Personal information
- Full name: Ernesto Espinoza Vázquez
- Date of birth: May 11, 1999 (age 27)
- Place of birth: San Diego, California, United States
- Height: 1.70 m (5 ft 7 in)
- Position: Winger

Youth career
- 0000–2013: Nomads SC
- 2013–2019: Tijuana

Senior career*
- Years: Team / Apps / (Gls)
- 2017–2019: Tijuana Premier / 8 / (1)
- 2019: Chula Vista
- 2019–2021: San Diego 1904 / 22 / (2)
- 2022–2023: Chattanooga Red Wolves / 48 / (8)
- 2024: Central Valley Fuego / 3 / (1)

International career
- 2016: United States U18 / 4 / (1)
- 2016: United States U19 / 4 / (1)

= Ernesto Espinoza =

American soccer player (born 1999)

Ernesto "Moe" Espinoza Vázquez (born May 11, 1999) is an American soccer player who plays as a winger.

==Career==
A native of San Ysidro, San Diego, Espinoza played club soccer with local side Nomads SC, before moving to the academy team for Liga MX side Tijuana. Here he played at various youth levels, also appearing the team's third-division reserve team Tijuana Premier, making eight appearances and scoring a single goal. He left Tijuana in 2019.

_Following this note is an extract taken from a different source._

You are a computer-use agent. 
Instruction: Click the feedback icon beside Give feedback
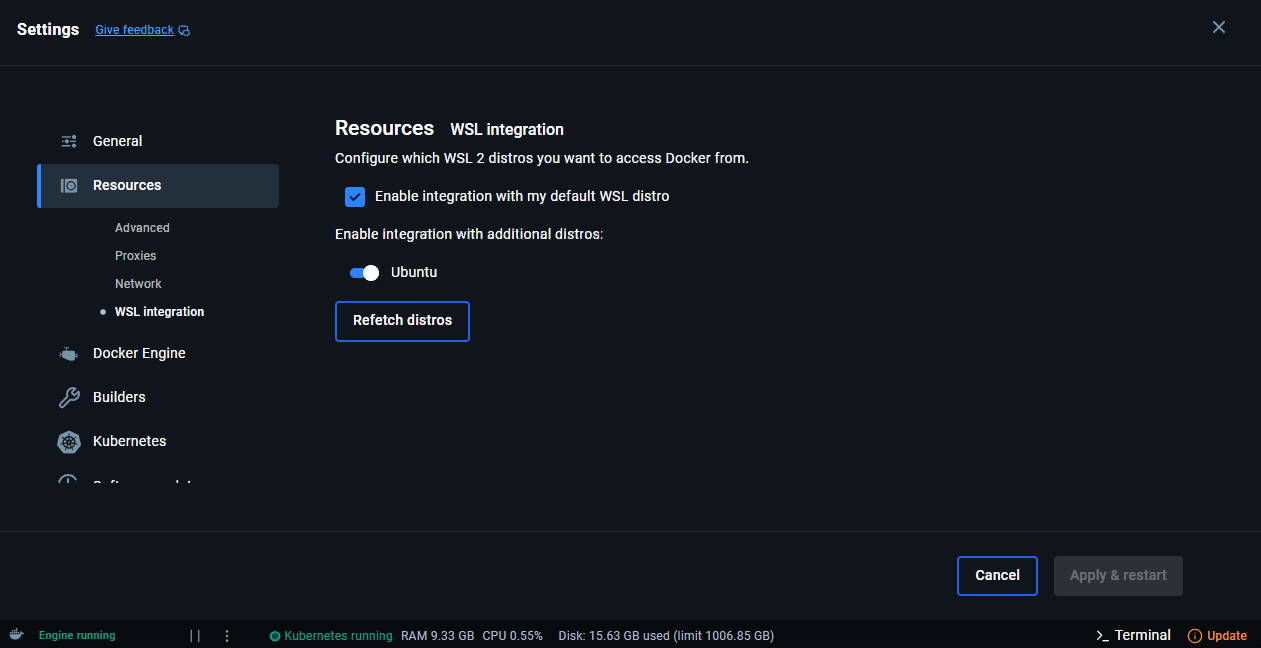click(184, 31)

Espinoza had a short spell with amateur side Chula Vista FC in the SoCal Premier League, before signing with NISA club San Diego 1904 ahead of their inaugural season. He went on to appear 22 times for San Diego over three seasons, scoring two goals and tallying four assists.

On March 31, 2022, Espinoza signed with USL League One club Chattanooga Red Wolves ahead of their 2022 season. He debuted for the Red Wolves on April 2, 2022, appearing as a 66th–minute substitute during a 1–1 draw with Forward Madison.

On March 9, 2024, Espinoza signed with USL League One's Central Valley Fuego.

==International==
Espinoza had appeared at various youth levels, including U15, U18 and U19, for the United States men's national soccer team.